Uma campanha como essa, de “descolonização”, traria o perigo de isolar a China da comunidade internacional, disse Wang Ning, que, no entanto, defende que a tradução seja usada como ferramenta de divulgação do espírito da cultura chinesa pelo mundo.
Ele destacou que, apesar da mudança, a cultura chinesa continua numa posição inferior ao que merece — uma cultura “profunda no conteúdo e esplêndida e rica na tradição” —, não tendo seu valor reconhecido pela maioria dos ocidentais.
Mesmo os que têm conhecimento dela não chegam a compreender seus aspectos mais profundos. Caberia às traduções levar esse espírito às outras culturas, da mesma maneira que as traduções do passado, feitas de maneira superficial, contribuíram para distorcer a imagem da cultura chinesa.
Também He Xirong, a vice-presidente do Instituto de Filosofia da Academia de Ciências de Xangai, abordou a questão da cultura chinesa dentro do quadro da modernidade.
Partindo do conceito de Foucault de que modernidade “é uma atitude” relacionada a uma maneira de agir e pensar, ela disse que com a globalização toda nação está tendo que encarar o desafio de transformar sua maneira de pensar.
Mudanças radicais foram feitas na maneira de viver das pessoas com o desenvolvimento das ciências e da tecnologia, em especial da tecnologia da informação.
Como ao mesmo tempo também ocorreu a mudança de maneira de pensar, com a introdução da interação multidimensional, isso significa, diz Xirong, que as pessoas terão que encontrar equilíbrio entre integração e análise; lógica e intuição.
Para ela, a discussão da cultura asiática ganha outra dimensão diante da nova realidade, com muitos no Ocidente refletindo sobre sua própria cultura e buscando novas fontes no Oriente. O papel dos cidadãos asiáticos seria o de valorizar suas culturas, pois somente assim, diz ela, uma verdadeira harmonia, com intercâmbio cultural, poderia ser alcançada.
Como se vê, os chineses estão preocupados, neste estágio de seu desenvolvimento, com a disseminação de sua cultura pelo mundo, como parte imprescindível do projeto de se transformar em nação que possa se colocar como protagonista na estrutura geopolítica de poder que está sendo redesenhada.

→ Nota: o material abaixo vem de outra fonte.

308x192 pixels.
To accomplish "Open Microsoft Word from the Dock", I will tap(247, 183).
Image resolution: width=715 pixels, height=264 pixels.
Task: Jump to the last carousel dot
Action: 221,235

Ao contrário do pensamento ocidental de esquerda, e de setores de nossa diplomacia, os pensadores chineses de academias relevantes como a Universidade de Tsinghua ou a Academia de Ciências Sociais de Xangai não querem se confrontar com o Ocidente, muito menos com os Estados Unidos. Querem é aproveitar a globalização para ocupar seu espaço no mundo.